◆ DO THIS
Which lines of the material below contain the string "width"? Select each of them, matching case exactly.

--- SUPPLIED MATERIAL ---

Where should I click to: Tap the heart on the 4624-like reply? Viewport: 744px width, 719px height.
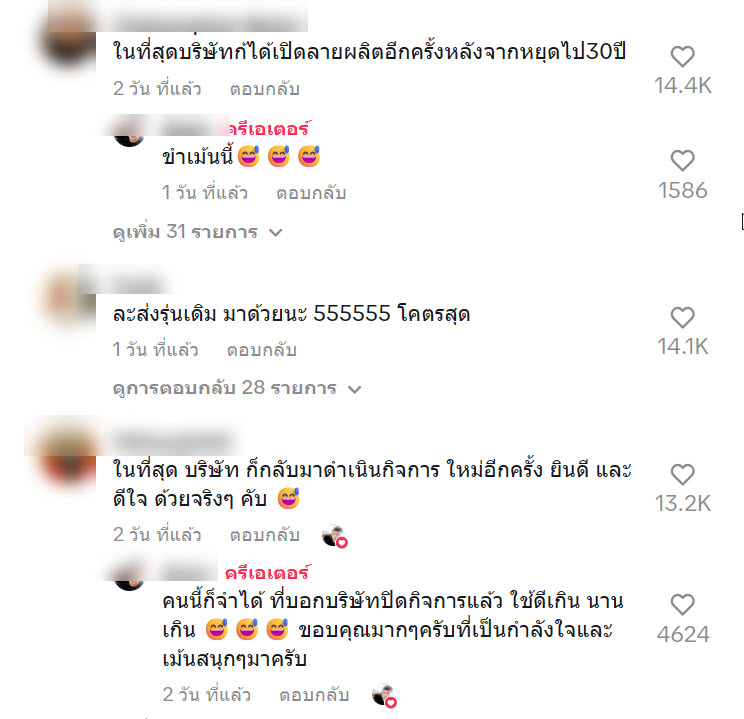[x=682, y=605]
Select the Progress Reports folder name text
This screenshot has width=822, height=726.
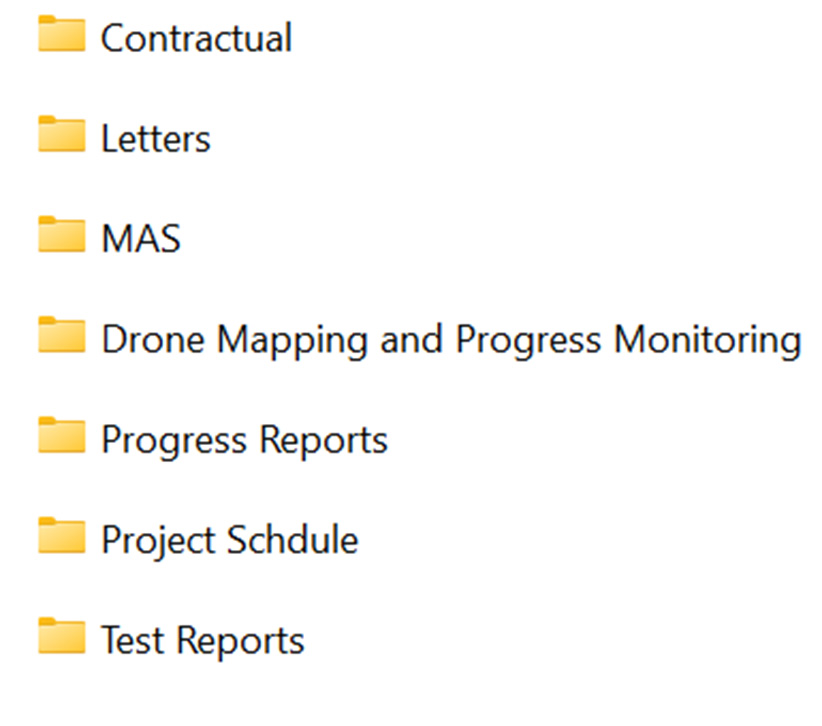(x=244, y=440)
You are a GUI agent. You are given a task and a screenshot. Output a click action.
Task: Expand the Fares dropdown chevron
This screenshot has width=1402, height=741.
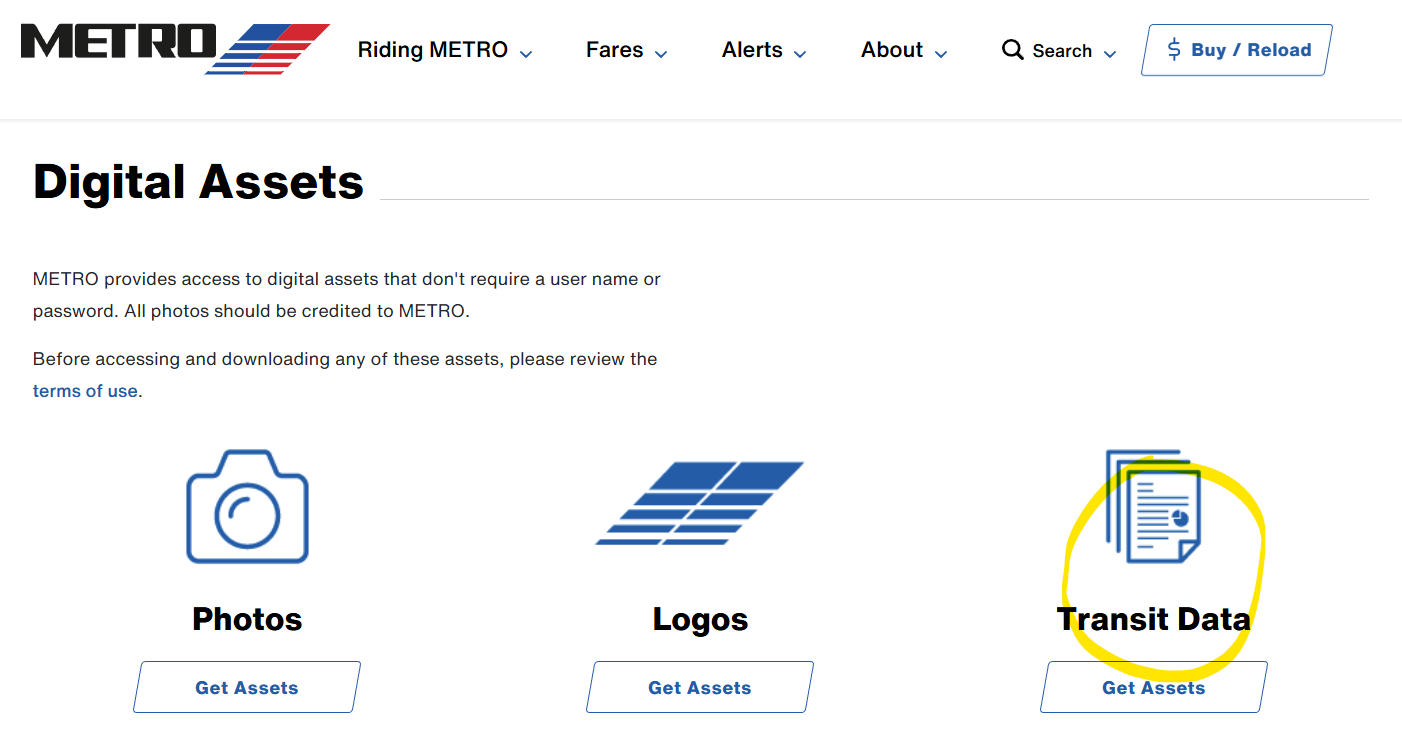[661, 54]
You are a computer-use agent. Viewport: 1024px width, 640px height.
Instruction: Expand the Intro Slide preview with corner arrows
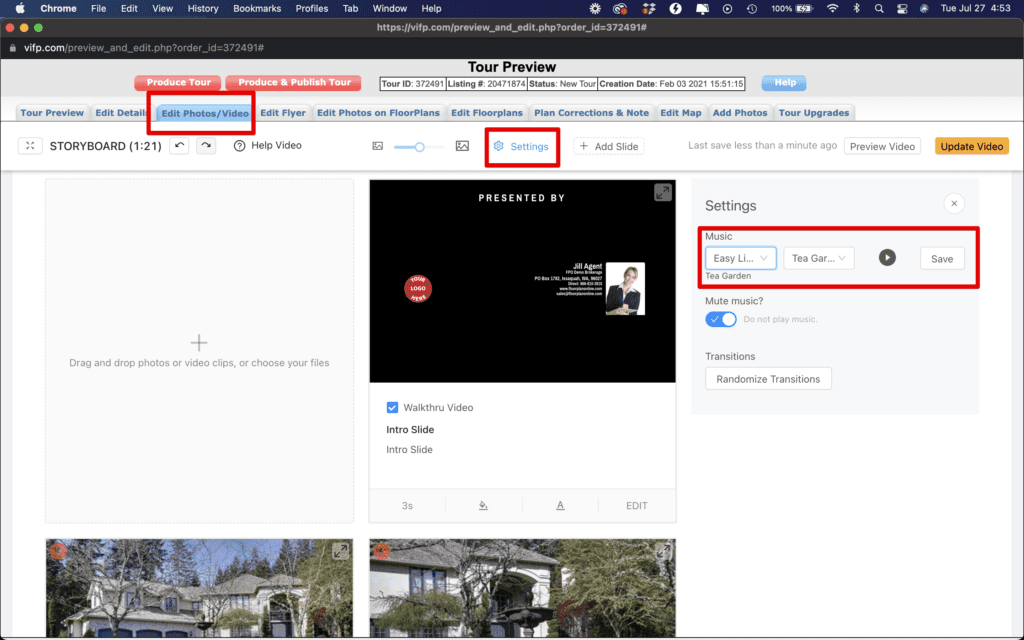pos(662,192)
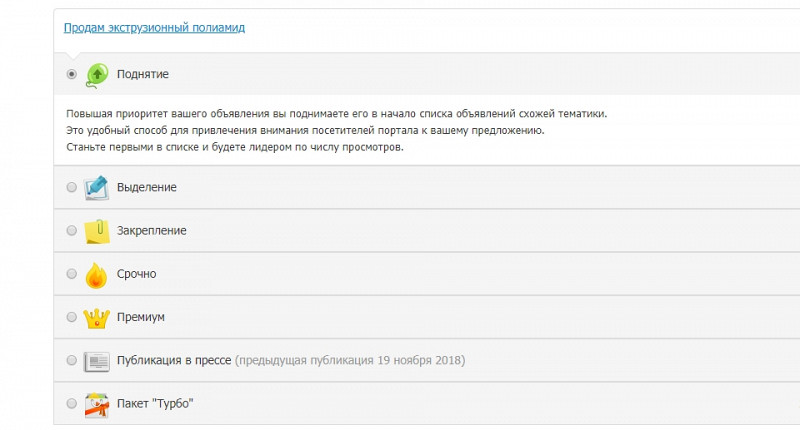Click the green balloon Поднятие icon
This screenshot has width=800, height=430.
(x=96, y=75)
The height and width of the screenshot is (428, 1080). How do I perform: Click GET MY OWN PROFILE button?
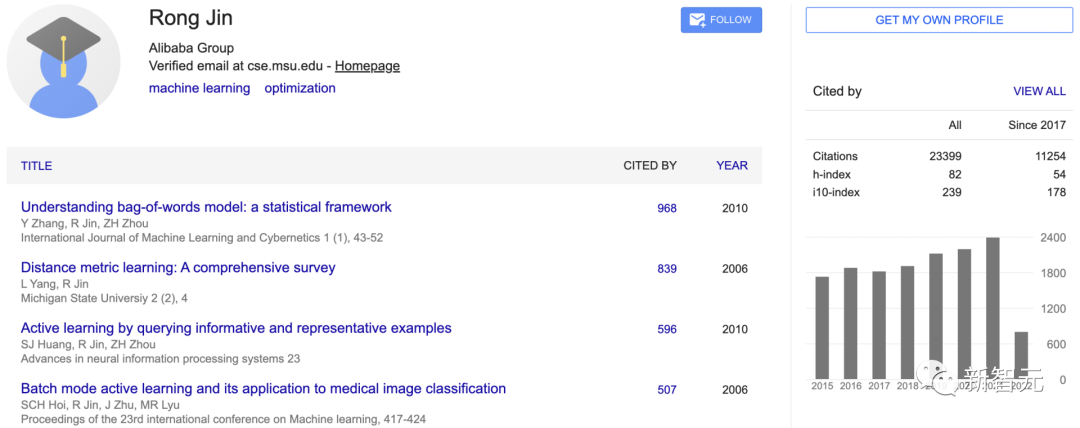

---

◆ RESULT BELOW
Where should I click to: Tap the heart on the 4624-like reply? Viewport: 744px width, 719px height.
This screenshot has width=822, height=726.
This screenshot has width=1402, height=741.
You are a computer-use agent. Viewport: 1024px width, 640px height.
This screenshot has width=800, height=430.
The height and width of the screenshot is (428, 1080). How do I perform: Click GET MY OWN PROFILE button?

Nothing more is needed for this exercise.